| DOCUMENT SEGMENT |
..........
Here are some of the attributes we could add to our lonely film table:

  • a single-valued attribute
  • a multi-valued attribute with few values per entity
  • a multi-valued attribute with a potentially large number of values per entity
  • an audit trail attribute

Single valued attributes

Practically every film in existence has a primary spoken language (or intertitle language in the case of silent films). Rather than using the language table I showed before (patterned after Pagila), i.e., a smallint language_id, it is preferable to use a standard coding scheme, i.e., ISO 639. For purposes of this tutorial, ISO 639-1 will suffice. Another attribute we’ll add is the film running time in minutes.

Multi-valued attribute, small fan-out

Films are classified into one or more categories, usually identifying a genre, e.g., action, comedy, science fiction. Although there is no definitive list of genres and there are disagreements on categorizing any given film, there is a limited set of genres and most films fall into one or two categories and rarely more than six. Instead of the serial integer and separate film_category table used before (also as in Pagila), since we are using PostgreSQL, perhaps we’ll experiment with an array of varchar (or text) to list the categories in the film table.

Multi-valued attribute, large fan-out

Making a movie is of course a collective endeavor, employing several individuals as cast and crew (even student films). We’ll need a table to record their names and possibly other information and a second table to connect each film to those involved in it.

Challenges

Each of these kinds of attributes present different issues for the user interface.
..........
Element lookup records
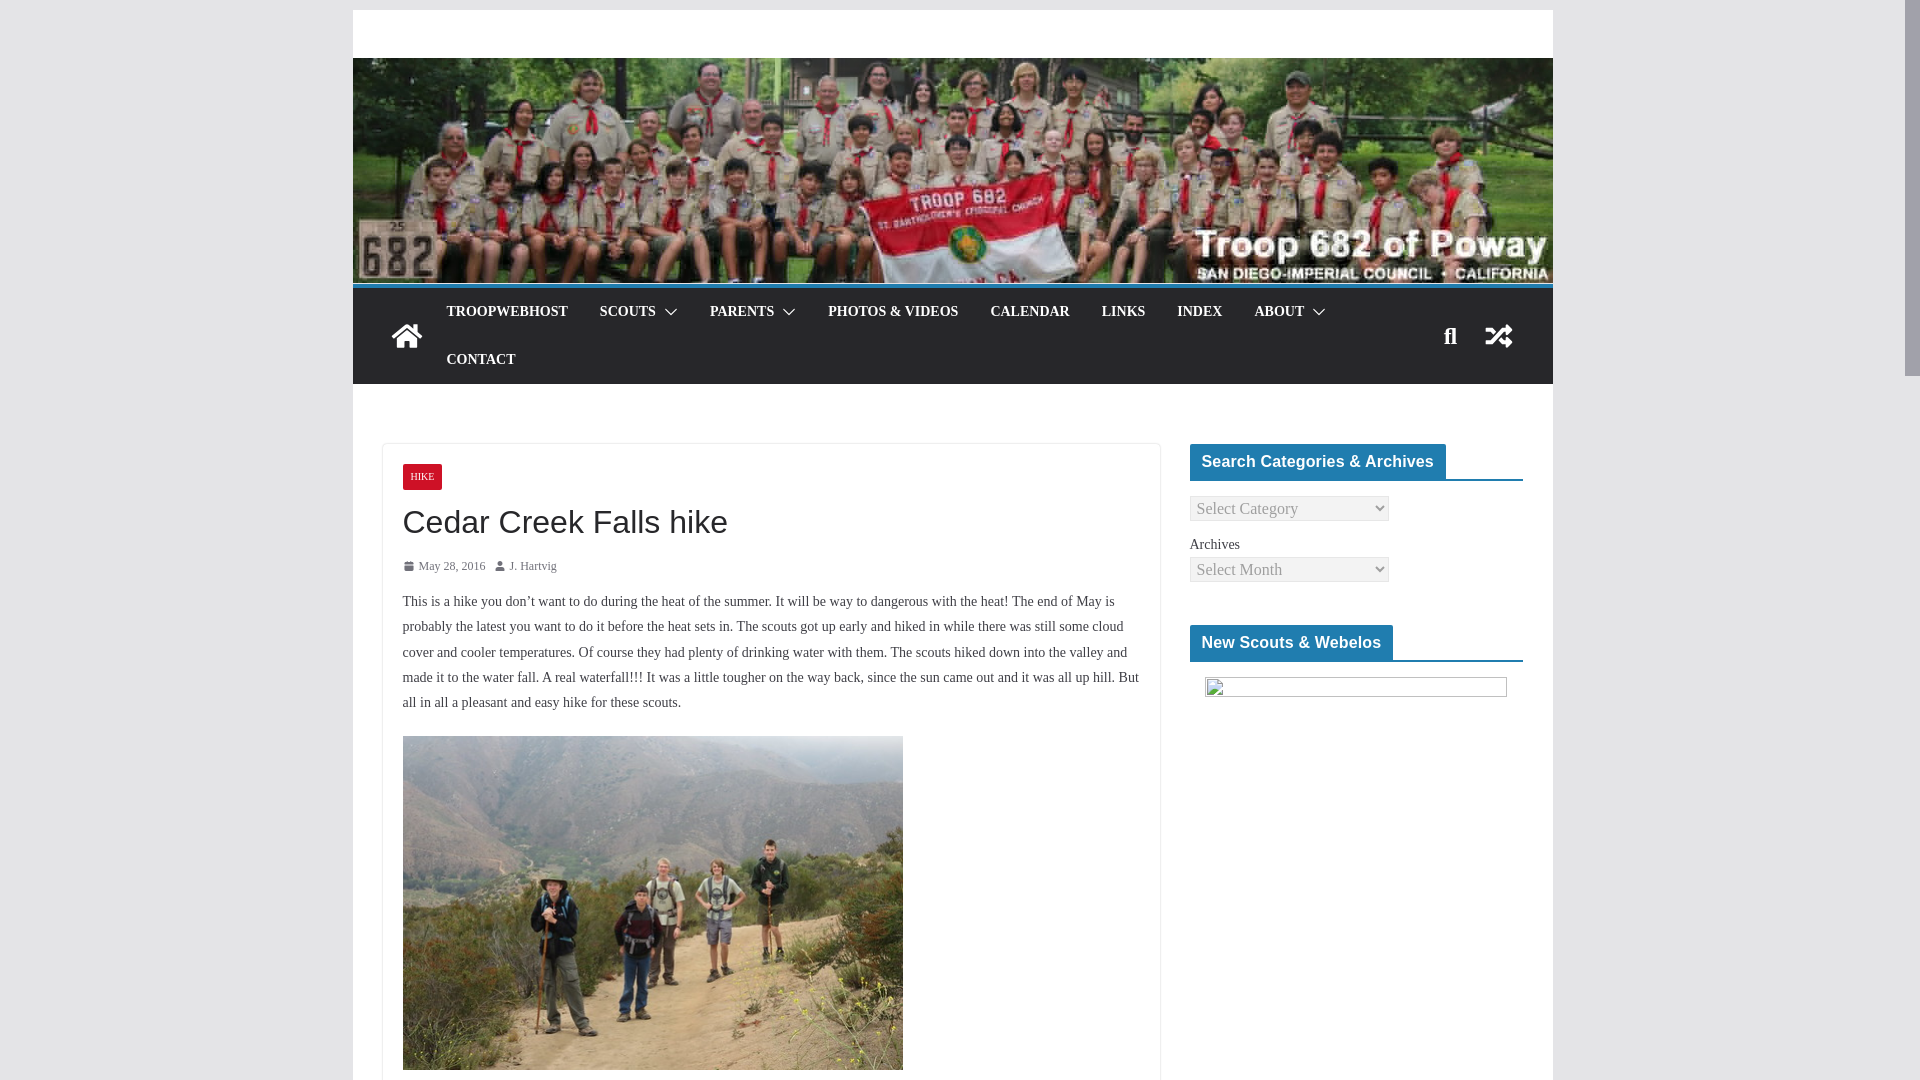 Image resolution: width=1920 pixels, height=1080 pixels. What do you see at coordinates (533, 566) in the screenshot?
I see `J. Hartvig` at bounding box center [533, 566].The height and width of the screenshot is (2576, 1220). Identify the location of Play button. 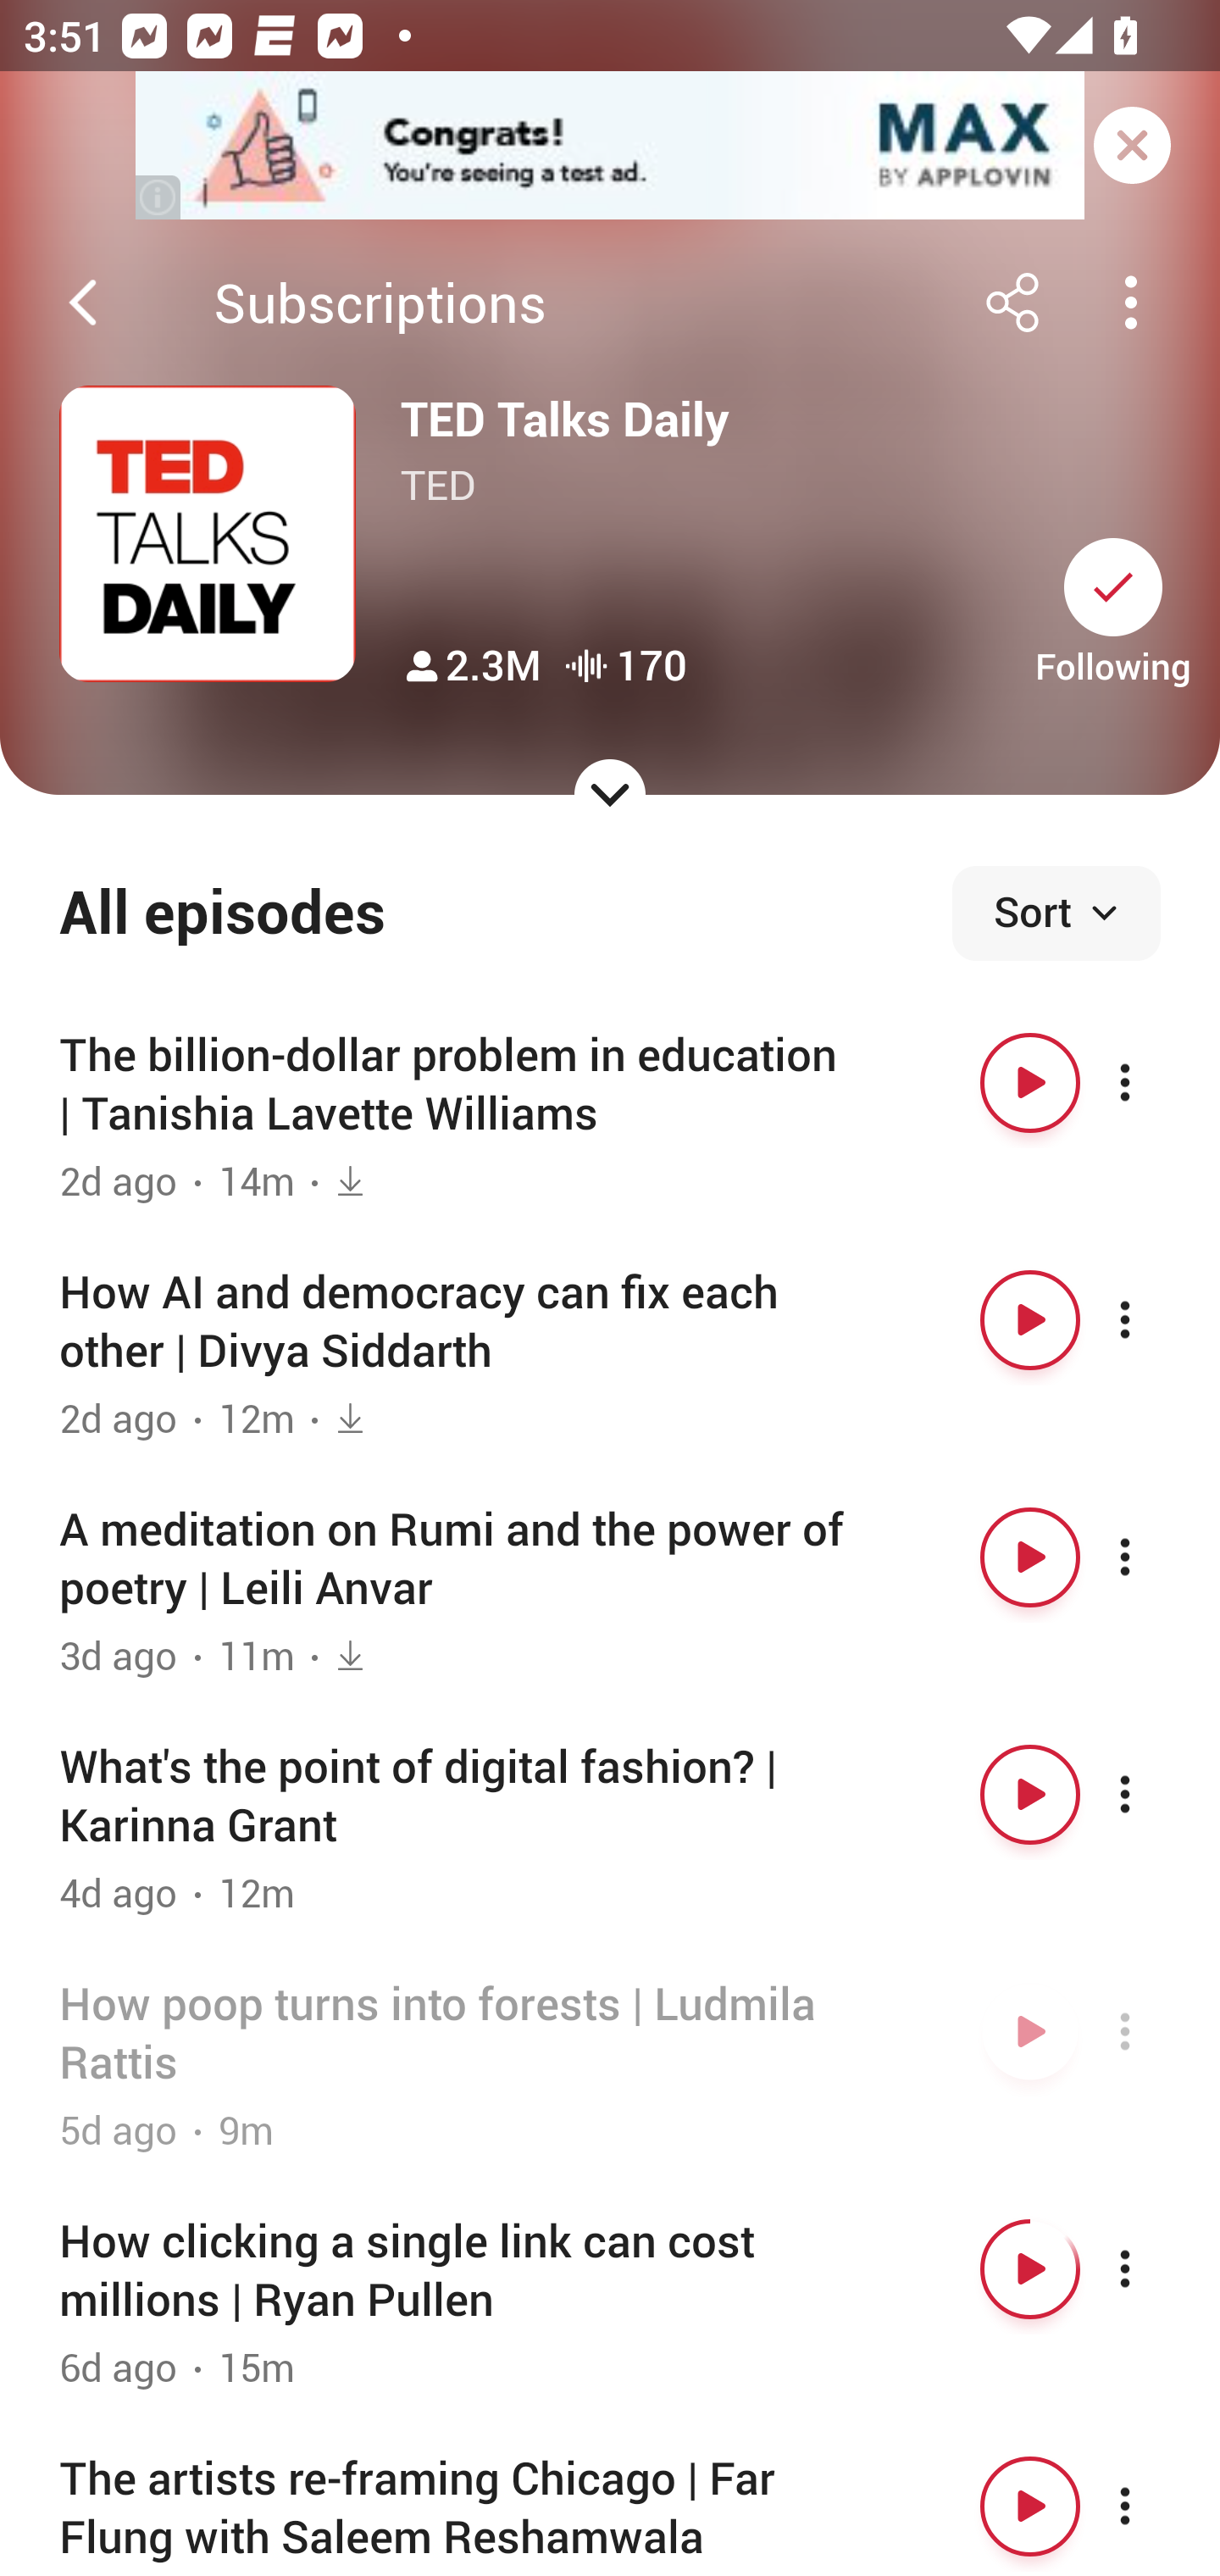
(1030, 1083).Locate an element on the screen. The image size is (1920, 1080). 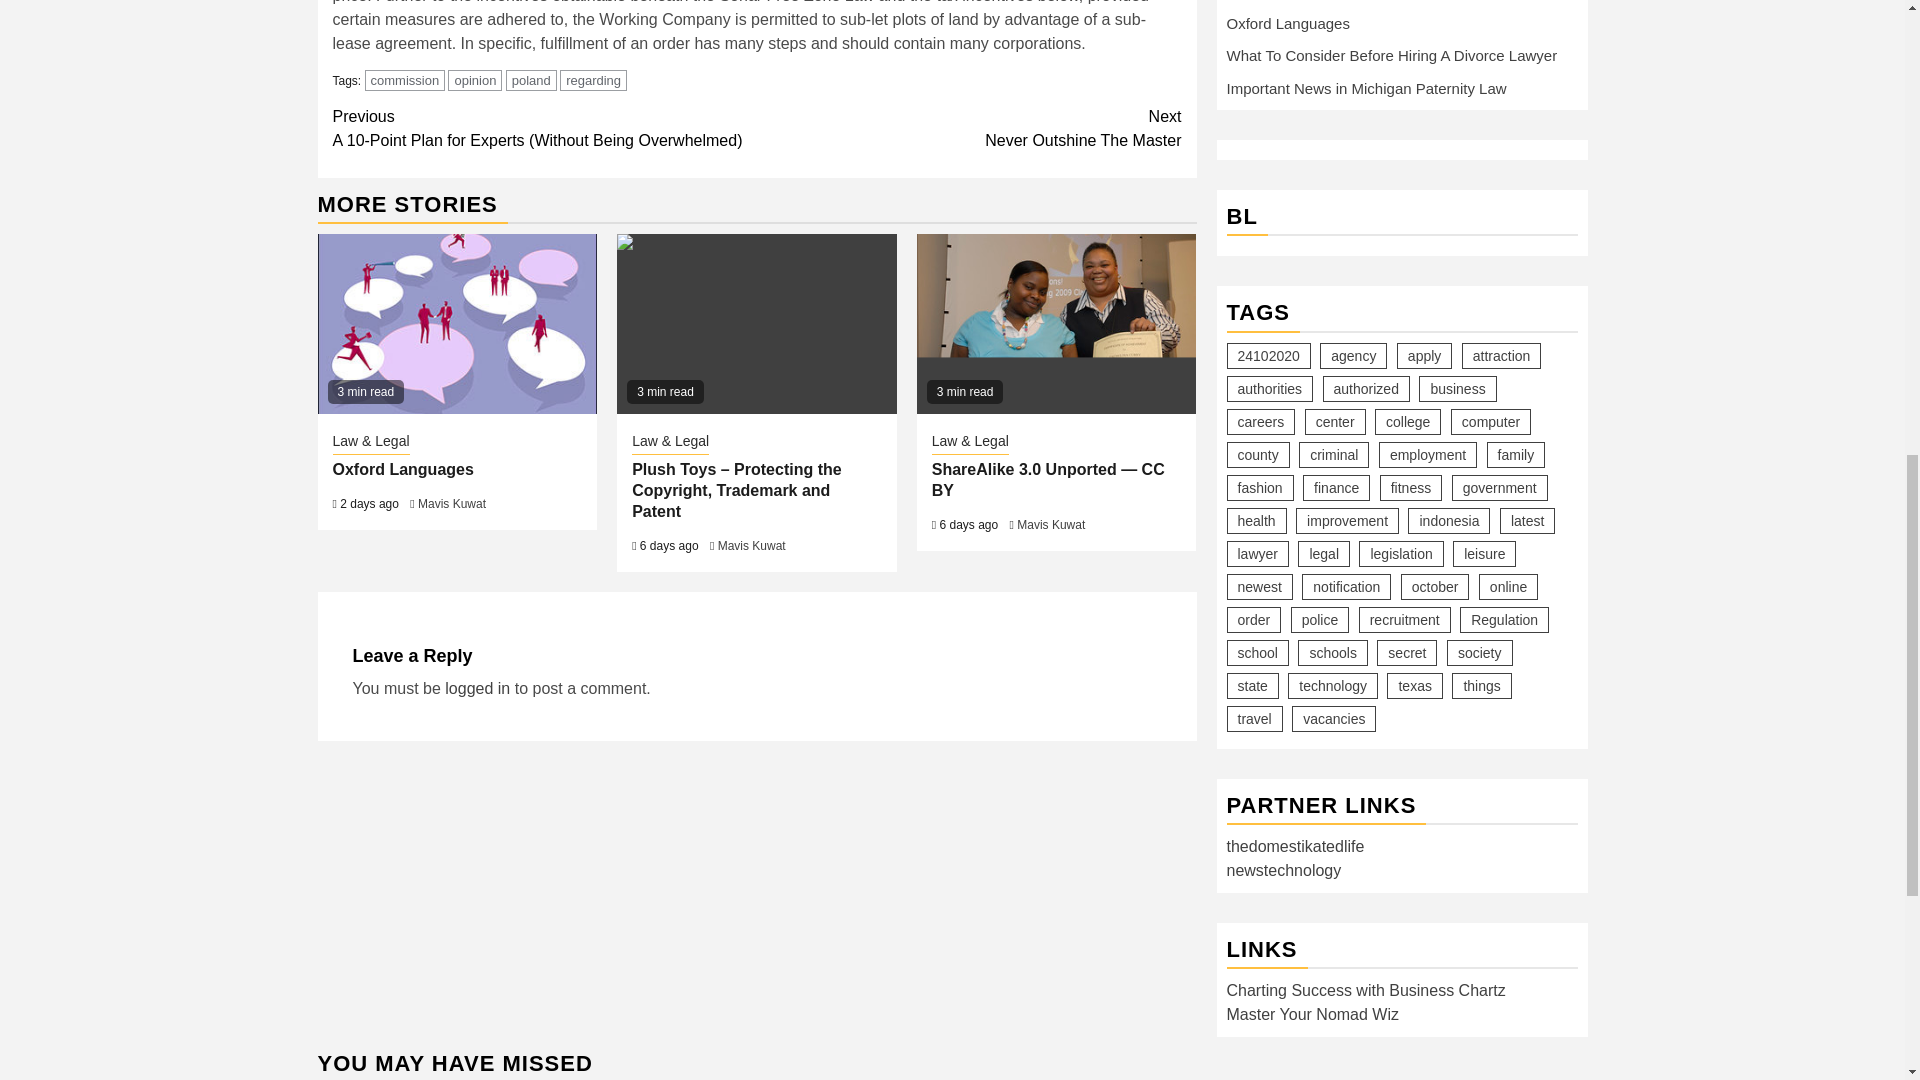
..........
| EXERCISE SET |
**a)** Retype the film table text from "Films are classified" to "involved in it.".
**b)** Put this sentence from the film table text into Spanish: "Another attribute we’ll add is the film running time in minutes."
**c)** Carry on the film table text from its last sentence.

| RESPONSE LIST |
**a)**
Films are classified into one or more categories, usually identifying a genre, e.g., action, comedy, science fiction. Although there is no definitive list of genres and there are disagreements on categorizing any given film, there is a limited set of genres and most films fall into one or two categories and rarely more than six. Instead of the serial integer and separate film_category table used before (also as in Pagila), since we are using PostgreSQL, perhaps we’ll experiment with an array of varchar (or text) to list the categories in the film table.

Multi-valued attribute, large fan-out

Making a movie is of course a collective endeavor, employing several individuals as cast and crew (even student films). We’ll need a table to record their names and possibly other information and a second table to connect each film to those involved in it.

**b)** Otro atributo que añadiremos es la duración de la película en minutos.

**c)**
Assuming we limit ourselves to a short list of genres, we could use a drop-down list to allow the user to choose the categories for each film, but we have to cater for multiple items being selected.

We may allow the user to enter the film language using a two-letter code, but we probably want to display the full language name as confirmation.

On the other hand, we don’t want to force the user to remember (or even be aware of) person identifiers to enter the cast and crew, so some search capability seems necessary.

Refactoring the Interface

To explore these additions, we’ll go back to the minimalist command line interface. However, we’ll first refactor it with the knowledge we gained up to this point.

Instead of the bl.py module we had earlier, we’ll copy the bl/film.py module from the CherryPy interface. We’ll also replace the dblib.py module by the more robust version, but adding a DbConnection.close() method.

The major refactoring occurs in dbapp.py. First, we add a top level “menu” (only two options for now: Films and Quit) and split film-related functionality to a separate film.py module. The latter is patterned after the corresponding module in the CherryPy version. A brief review of the result may be useful:

  • The Film class (in bl/film.py) is the part that knows how to fetch from and update the film table
  • The FilmForm class is the component that obtains valid data from the user
  • The FilmHandler, for the most part, acts a controller, sequencing the various operations

The code is available on GitHub, tagged as v0.4.0.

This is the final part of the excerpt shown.